Sarah Palin took dead aim at American politics and has become its biggest celebrity, turning foibles into big funds, half truths into T-bills, and she knows how to field dress her children. Lucille Ball might have been proud. An intelligent woman who owned a studio and production company, Lucy was the Queen of slapstick and irreverence. Her humor was so outrageous it was actually reassuring.
Along comes Sarah Palin, television savvy with a school girl’s voice, with none of Lucy’s earthy grit, but her media presence has much of the deftness of Lucy’s comedic delivery.
But Sarah’s added a modern dose of the dozens, a game from the African-American community that belittles opponents with a duplicitous tone that heightens by its false innocence the biting vicious putdown it delivers.
Sarah comes to save civilization and restore the natural order.

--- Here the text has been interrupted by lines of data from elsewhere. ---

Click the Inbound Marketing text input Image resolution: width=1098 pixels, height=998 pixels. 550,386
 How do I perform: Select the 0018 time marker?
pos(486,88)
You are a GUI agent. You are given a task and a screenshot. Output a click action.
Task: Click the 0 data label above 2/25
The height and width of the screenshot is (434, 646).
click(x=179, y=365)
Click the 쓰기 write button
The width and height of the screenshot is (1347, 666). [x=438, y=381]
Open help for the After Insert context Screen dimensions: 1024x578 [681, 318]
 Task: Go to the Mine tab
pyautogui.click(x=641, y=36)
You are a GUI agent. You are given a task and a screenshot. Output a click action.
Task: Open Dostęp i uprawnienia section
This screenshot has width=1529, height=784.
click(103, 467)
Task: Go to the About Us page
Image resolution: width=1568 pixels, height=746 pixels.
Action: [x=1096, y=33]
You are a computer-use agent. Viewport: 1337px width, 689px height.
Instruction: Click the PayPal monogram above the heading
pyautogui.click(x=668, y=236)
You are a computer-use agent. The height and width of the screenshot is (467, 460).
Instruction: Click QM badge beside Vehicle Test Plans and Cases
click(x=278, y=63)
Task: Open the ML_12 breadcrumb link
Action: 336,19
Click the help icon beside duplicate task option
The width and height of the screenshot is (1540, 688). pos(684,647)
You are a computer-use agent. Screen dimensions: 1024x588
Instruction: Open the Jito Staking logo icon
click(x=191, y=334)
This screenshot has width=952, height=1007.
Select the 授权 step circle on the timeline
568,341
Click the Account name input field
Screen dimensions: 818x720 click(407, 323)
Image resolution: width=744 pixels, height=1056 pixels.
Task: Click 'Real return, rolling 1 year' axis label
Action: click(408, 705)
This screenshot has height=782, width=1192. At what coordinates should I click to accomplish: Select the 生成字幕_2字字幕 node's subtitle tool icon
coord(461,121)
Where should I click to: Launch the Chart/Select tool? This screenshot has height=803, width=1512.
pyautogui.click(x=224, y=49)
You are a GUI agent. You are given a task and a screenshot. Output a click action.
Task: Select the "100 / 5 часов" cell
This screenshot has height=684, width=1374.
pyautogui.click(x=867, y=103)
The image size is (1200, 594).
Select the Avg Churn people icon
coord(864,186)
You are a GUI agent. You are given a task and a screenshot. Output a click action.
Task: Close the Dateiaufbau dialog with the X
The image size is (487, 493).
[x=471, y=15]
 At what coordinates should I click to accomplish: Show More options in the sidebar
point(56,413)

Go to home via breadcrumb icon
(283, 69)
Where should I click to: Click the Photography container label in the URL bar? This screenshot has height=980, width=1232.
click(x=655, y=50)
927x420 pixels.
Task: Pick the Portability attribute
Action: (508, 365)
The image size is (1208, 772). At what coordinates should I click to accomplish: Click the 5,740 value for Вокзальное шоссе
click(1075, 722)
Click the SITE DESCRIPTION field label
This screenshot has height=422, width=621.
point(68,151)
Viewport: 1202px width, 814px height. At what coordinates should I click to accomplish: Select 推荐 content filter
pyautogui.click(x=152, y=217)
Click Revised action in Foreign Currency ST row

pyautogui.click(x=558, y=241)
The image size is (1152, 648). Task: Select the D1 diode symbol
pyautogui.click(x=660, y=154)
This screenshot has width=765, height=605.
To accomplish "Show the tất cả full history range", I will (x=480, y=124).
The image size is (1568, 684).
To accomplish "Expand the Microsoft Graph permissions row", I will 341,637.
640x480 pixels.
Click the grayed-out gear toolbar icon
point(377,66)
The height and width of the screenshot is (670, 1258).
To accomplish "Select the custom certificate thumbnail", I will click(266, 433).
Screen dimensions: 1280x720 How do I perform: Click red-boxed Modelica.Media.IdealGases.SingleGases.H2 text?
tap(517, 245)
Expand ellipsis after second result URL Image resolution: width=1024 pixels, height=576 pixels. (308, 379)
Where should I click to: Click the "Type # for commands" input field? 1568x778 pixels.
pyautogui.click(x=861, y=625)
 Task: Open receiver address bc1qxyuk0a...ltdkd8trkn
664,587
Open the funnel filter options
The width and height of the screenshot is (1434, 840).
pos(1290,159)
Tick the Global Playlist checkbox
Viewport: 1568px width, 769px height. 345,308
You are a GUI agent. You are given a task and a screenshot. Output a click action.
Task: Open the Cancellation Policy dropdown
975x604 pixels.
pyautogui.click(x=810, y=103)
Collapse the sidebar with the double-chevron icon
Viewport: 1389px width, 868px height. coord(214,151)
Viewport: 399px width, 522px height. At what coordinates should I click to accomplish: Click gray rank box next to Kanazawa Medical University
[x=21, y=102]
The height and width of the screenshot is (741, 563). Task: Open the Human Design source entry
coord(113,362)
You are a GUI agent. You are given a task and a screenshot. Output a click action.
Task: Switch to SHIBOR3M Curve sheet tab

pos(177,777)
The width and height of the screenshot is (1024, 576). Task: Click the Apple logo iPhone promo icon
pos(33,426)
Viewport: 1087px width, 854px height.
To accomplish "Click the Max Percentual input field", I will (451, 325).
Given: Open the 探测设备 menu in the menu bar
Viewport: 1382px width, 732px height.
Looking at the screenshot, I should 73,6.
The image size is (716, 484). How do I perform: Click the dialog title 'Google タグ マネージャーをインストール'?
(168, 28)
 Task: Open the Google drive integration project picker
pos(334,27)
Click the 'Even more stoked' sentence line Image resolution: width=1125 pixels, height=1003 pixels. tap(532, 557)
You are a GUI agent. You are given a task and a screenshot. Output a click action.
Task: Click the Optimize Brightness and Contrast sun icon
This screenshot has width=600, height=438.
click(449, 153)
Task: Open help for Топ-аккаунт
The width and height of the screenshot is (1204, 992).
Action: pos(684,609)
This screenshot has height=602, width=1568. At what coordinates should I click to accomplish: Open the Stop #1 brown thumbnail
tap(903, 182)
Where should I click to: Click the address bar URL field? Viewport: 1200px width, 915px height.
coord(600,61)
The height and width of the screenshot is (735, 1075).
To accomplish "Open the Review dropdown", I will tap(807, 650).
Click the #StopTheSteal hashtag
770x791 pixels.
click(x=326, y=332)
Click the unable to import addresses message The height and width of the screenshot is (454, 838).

But never in her speeches are echoes of Lucretia Mott, Susan B. Anthony, the Grimke sisters, Sojourner Truth, Mother Jones, Marian Wright Edelman, Indira Gandhi, Margaret Thacker, Benazir Bhutto.
She’s entered a parallel universe connected by punch lines and seems to say, “My record matters less than my lip.”
Lucy would have loved Sarah’s applause. But Lucy would have cringed at Sarah’s meaning, the easy way that humor is no longer fantasy but political throwaway, a cover for jettisoning the serious political tasks for which humor was once relief.